(Selected extract Opens)

The Austin Zoo has a circular layout featuring exotic and native species. Some notable exhibits are:
- Aviaries: Numerous aviary structures are located in between the bears and big cat exhibits. These are home to the grey parrot, Amazon parrot, jenday conure, sulphur-crested cockatoo, white umbrella cockatoo, military macaw, blue and gold macaw, and rainbow lorikeet.
- Big Cats: Multiple exhibits featuring African lions, cougars, bobcats, and tigers. A white tiger named Zulema was added in 2020 after being rescued by the DEA.
- Capybaras and Bears: The central zoo area is home to the capybara, American black bear and fox.
- Dairy Barn: Farm animal area where visitors are able to feed Boer goats, Nigerian dwarf goats, pigs, pygmy goats, and sheep. Surrounding the barnyard are the emu, zebra, ostrich, axis deer, and llama habitats.

(Selected extract Closes)

*Required actions*.
1. In the Austin Zoo text, what is the name of the white tiger added in 2020?
2. Take the Austin Zoo text further, starting after its last sentence.

(Source material Opens)

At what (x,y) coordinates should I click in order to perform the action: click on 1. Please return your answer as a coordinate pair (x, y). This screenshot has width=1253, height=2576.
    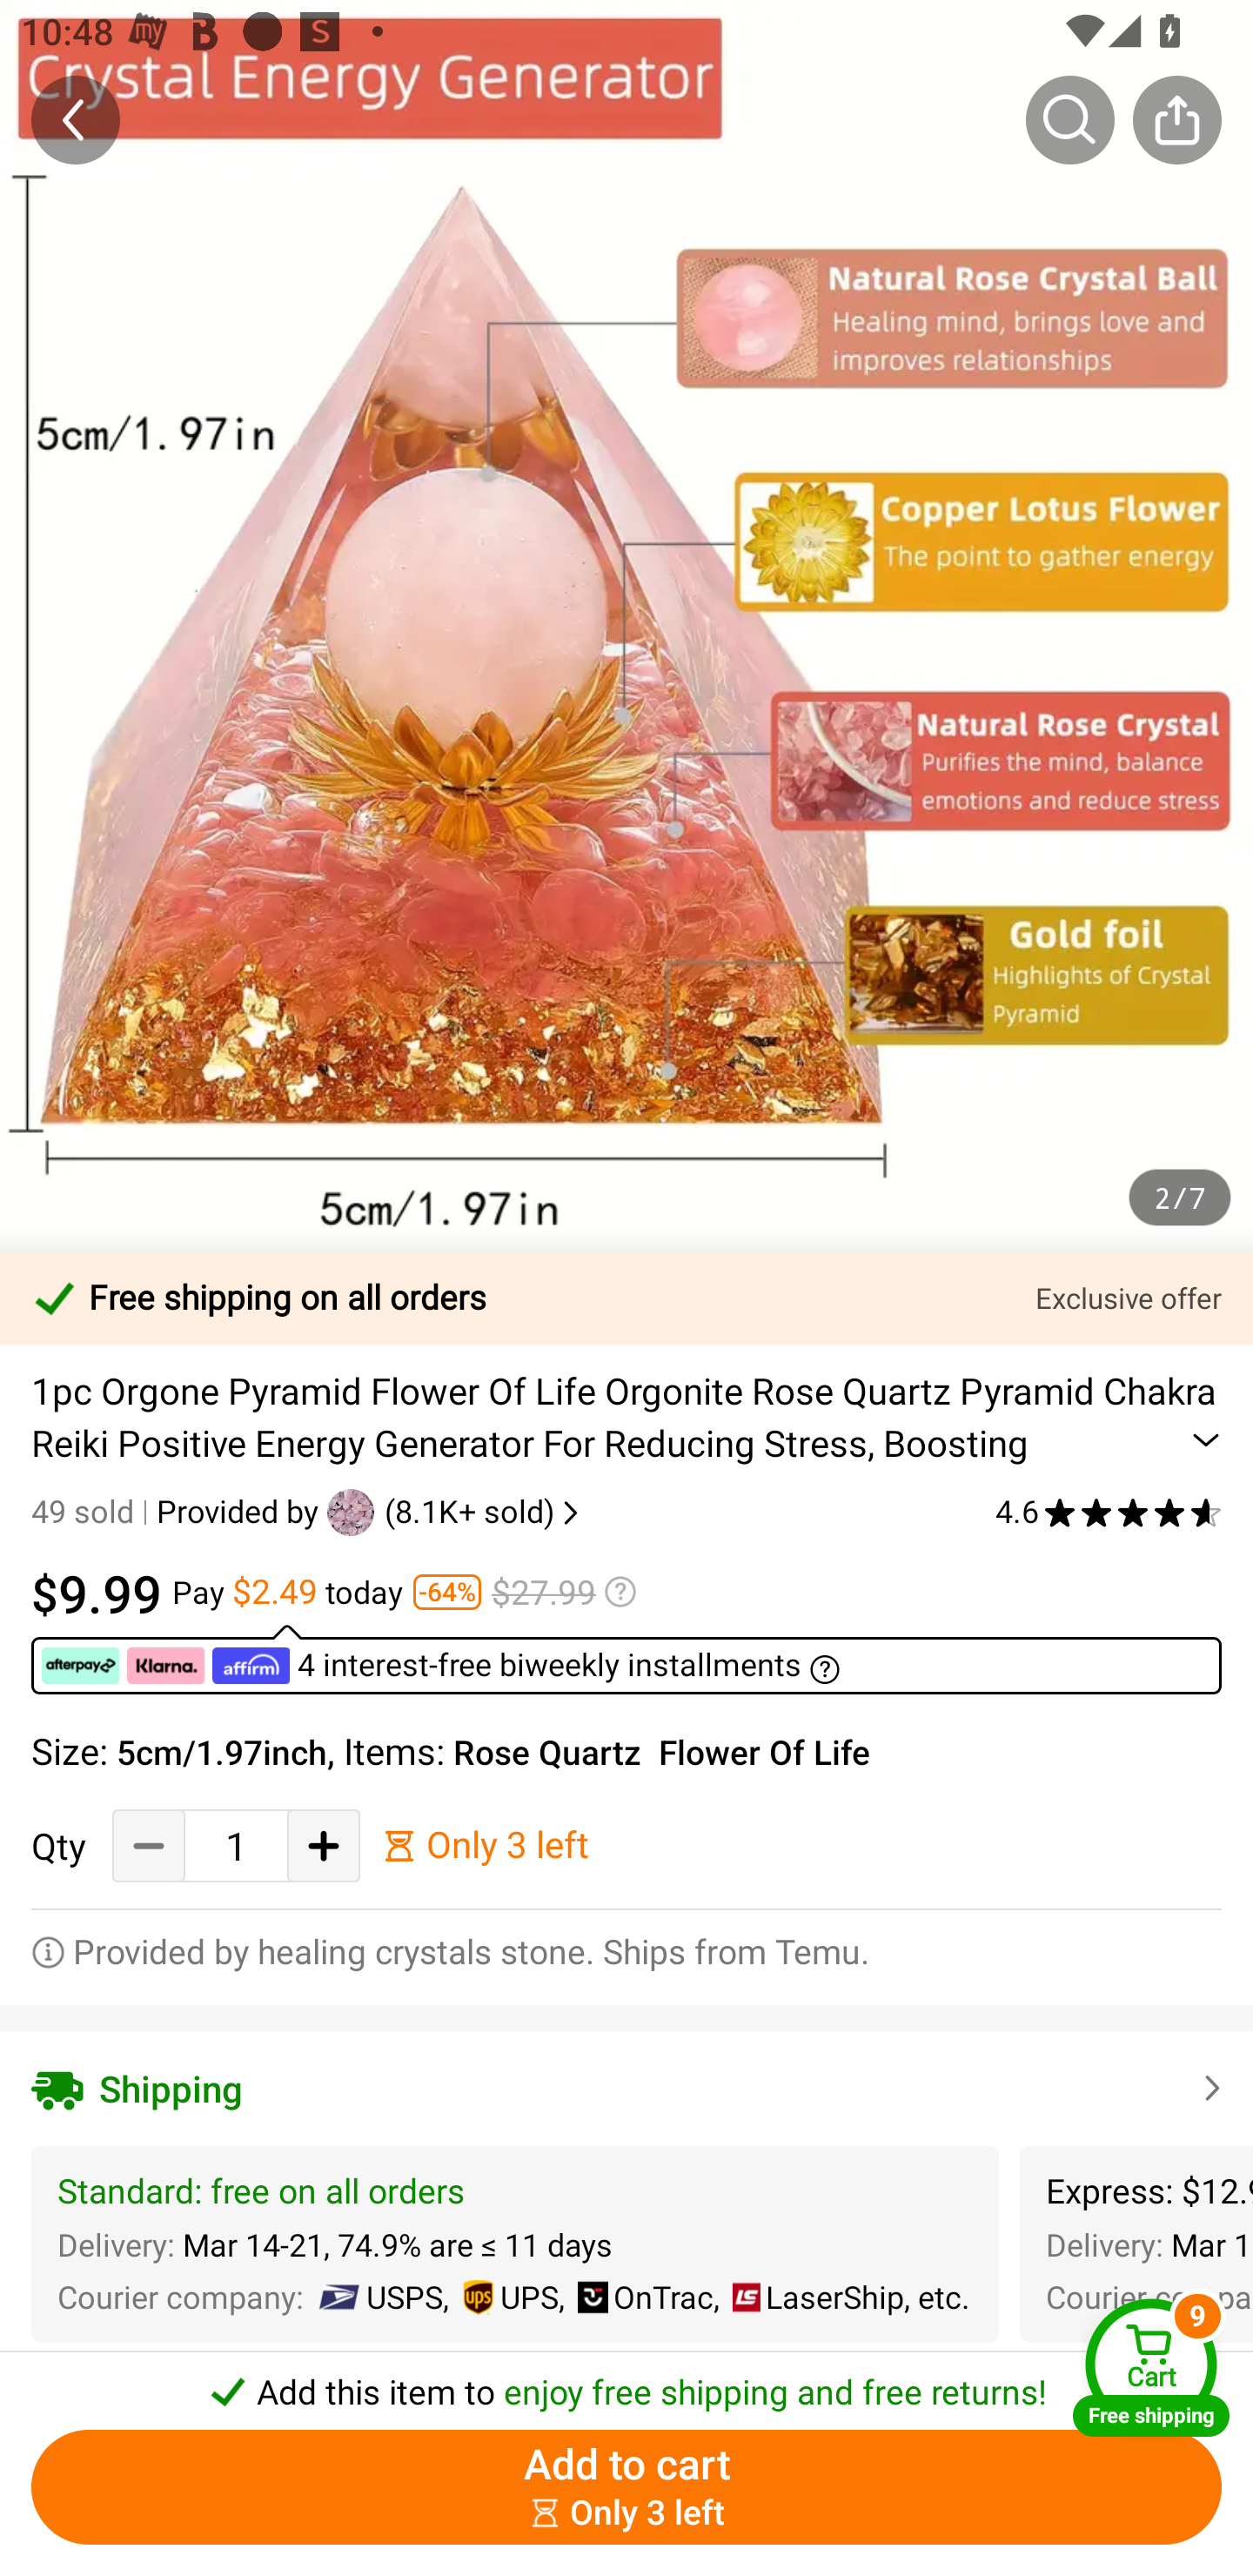
    Looking at the image, I should click on (236, 1845).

(Source material Closes)

*Your responses*.
1. Zulema

2.
- Primate Palace: Contains animals such as the capuchin monkey, loris, patas monkey, colobus monkey, and ring-tailed lemur.
- Tortoise Barn: Large barn and barnyard home to the Galápagos tortoise.
- Train Depot: The train depot provides rides on a children's train to the east of the park. The American alligator habitat is in this area.
- Reptile House: Indoor area for reptiles and arachnids.

== Land usage ==
Austin Zoo owns 54 acres of land. Currently, 16 acres have been developed and house the Zoo's animal collection. The additional acreage will be used to allow expansion of the zoo as needs change.